De retour de l’île de la Réunion, Maria Semerjian, ambassadrice i-run et ultra-traileuse nous raconte son Grand Raid ! Une course très exigeante de 170km/10 000mD+ qu’elle termine en 36h16, 9ème féminine.
« Participer à un ultra c’est pas mal d’entraînement évidemment, mais c’est aussi une bonne dose d’organisation matérielle ! Et ce d’autant plus que tu cours à quelques milliers de kilomètres de ton sweet home.
Pour des raisons surtout professionnelles, j’ai pris l’avion au dernier moment. Total, j’ai récupéré le dossard mercredi à 18 h, ça failli être trop court ! Mais au moins bosser jusqu’au dernier moment et arriver sur le fil permettent de ne pas se faire submerger par la pression ambiante.
Par contre le jeudi, cette fameuse pression te rattrape forcément un peu ! Mais là encore, j’avais pas mal anticipé et mes 3 sacs de base de vie sont vite prêts. Cette journée s’écoule lentement entre absorption glucidique et tentative de sieste ! On attend à l’appart, chez de la famille, dans la voiture et puis enfin on décide de rejoindre l’arène de départ…
Là par contre, c’est un moment de vraie tension négative.
J’avais bien mes 2 bracelets, sésame pour le sas élite mais pour rester avec Brunilde et Alexis, j’ai renoncé à ce « privilège »… ouf, c’est rude, un vrai moment de stress négatif : la cohue pour entrer dans la zone de dépose des sacs de bases de vie, le contrôle du sac de course, l’attente assis, puis debout serrés comme des sardines, l’avancée dans la bousculade jusqu’à l’arche de départ en se tenant les uns aux autres pour ne pas se perdre, l’attente encore un peu et puis le troupeau est enfin lancé.
Objectif : se faufiler sans se brûler les ailes, remonter le plus possible le peloton sans se perdre de vue avec Brunilde pour éviter au maximum les bouchons à venir lorsque le chemin se rétrécira… le tout encouragées par une foule super dense pendant 15 km.
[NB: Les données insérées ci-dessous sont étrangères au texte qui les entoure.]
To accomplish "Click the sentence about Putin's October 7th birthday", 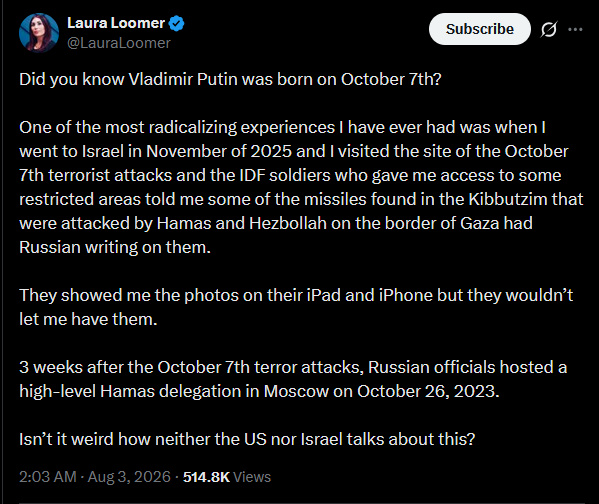I will (230, 79).
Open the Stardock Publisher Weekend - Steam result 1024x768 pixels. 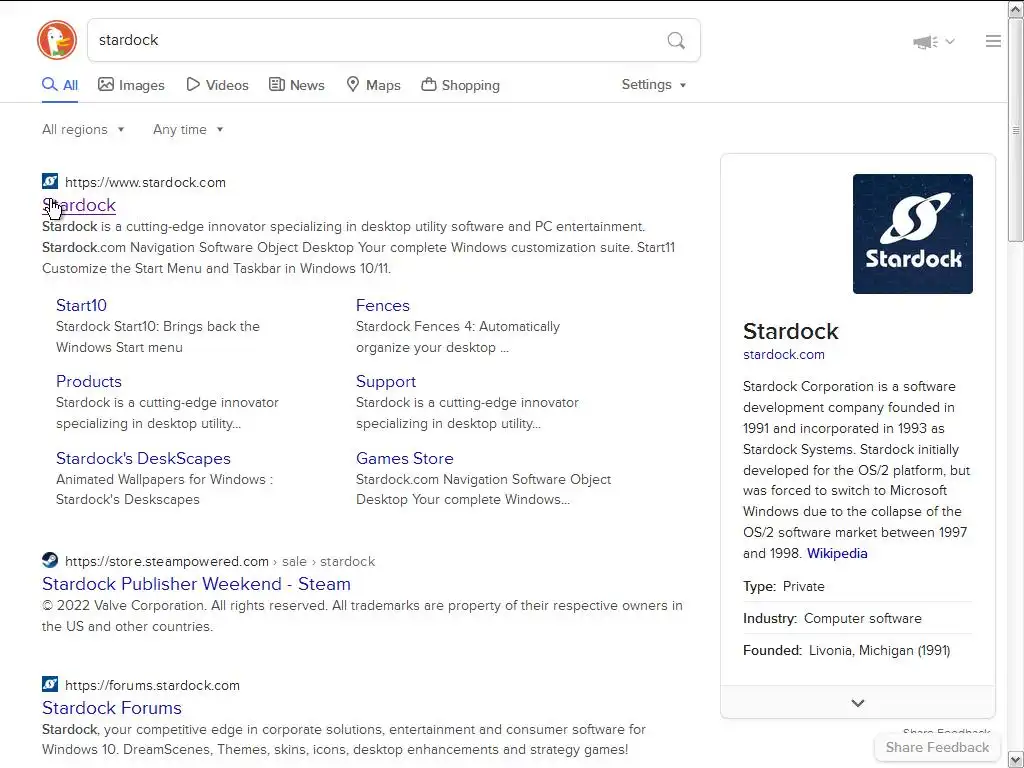[196, 584]
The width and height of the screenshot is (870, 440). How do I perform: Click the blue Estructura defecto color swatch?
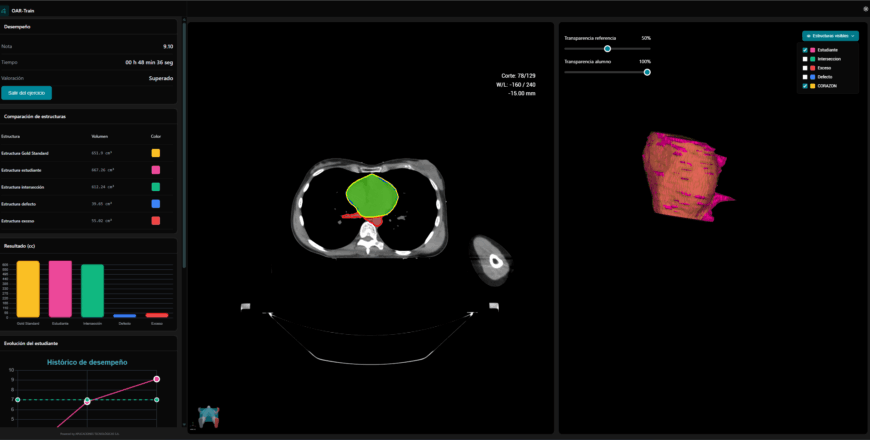point(155,203)
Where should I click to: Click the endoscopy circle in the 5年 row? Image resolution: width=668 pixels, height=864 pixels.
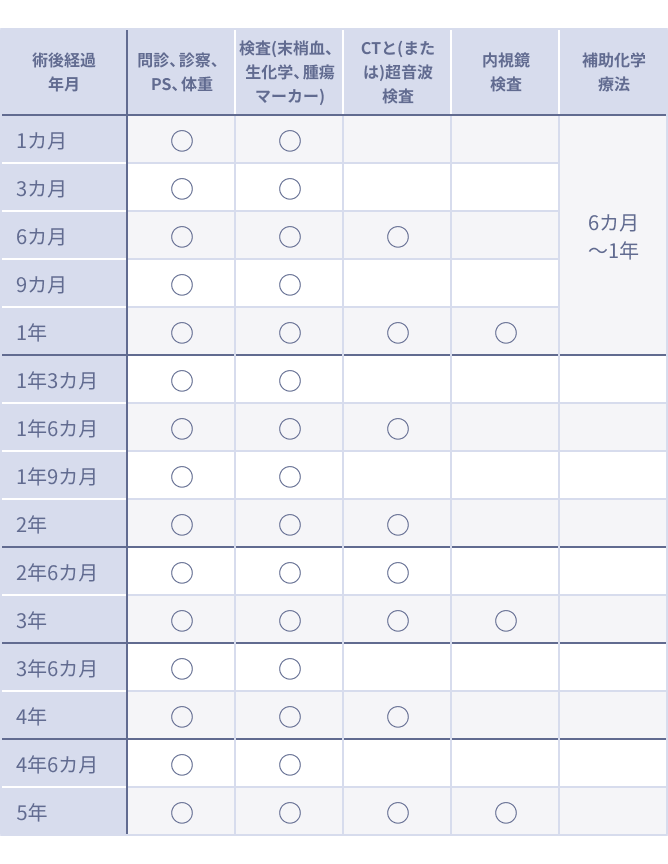[x=506, y=812]

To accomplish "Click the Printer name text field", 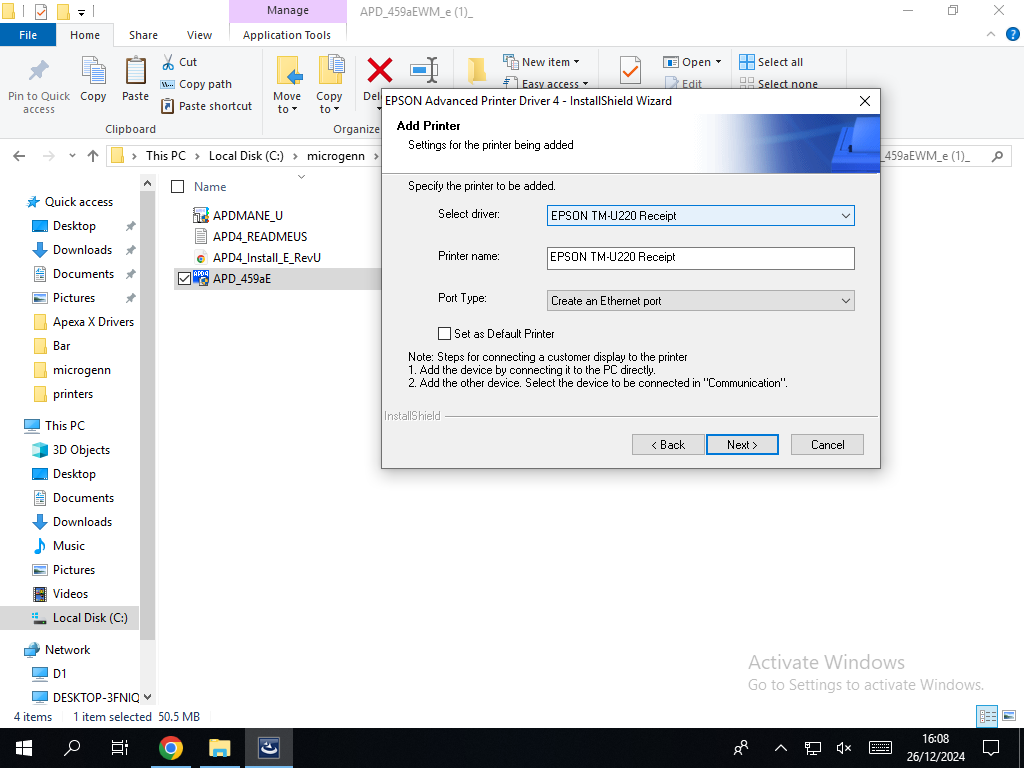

En fait, jusqu’à Mare à boue (49e kilomètre de course), c’est ce qu’on a fait : courir en binôme, en prenant de temps en temps des relais, en veillant l’une sur l’autre, en s’aidant dans les petites choses de la course, se tenir le sac, se partager les tâches aux ravitos… donc, on arrive sans casse sur la plaine de Mare à Boue. 49 km très roulants, sans difficulté technique particulière, bouclés en moins de 8 h. Bon, c’est pas le tout, mais c’est quand que ça commence vraiment ?!!
Et bien, là justement… on a rangé les frontales, avalé notre premier bol de vermicelles et on attaque la première vraie difficulté : la montée vers Kerveguen. Là ça ressemble à quelque chose ! De la boue, des racines, des marches, la vitesse qui chute vertigineusement.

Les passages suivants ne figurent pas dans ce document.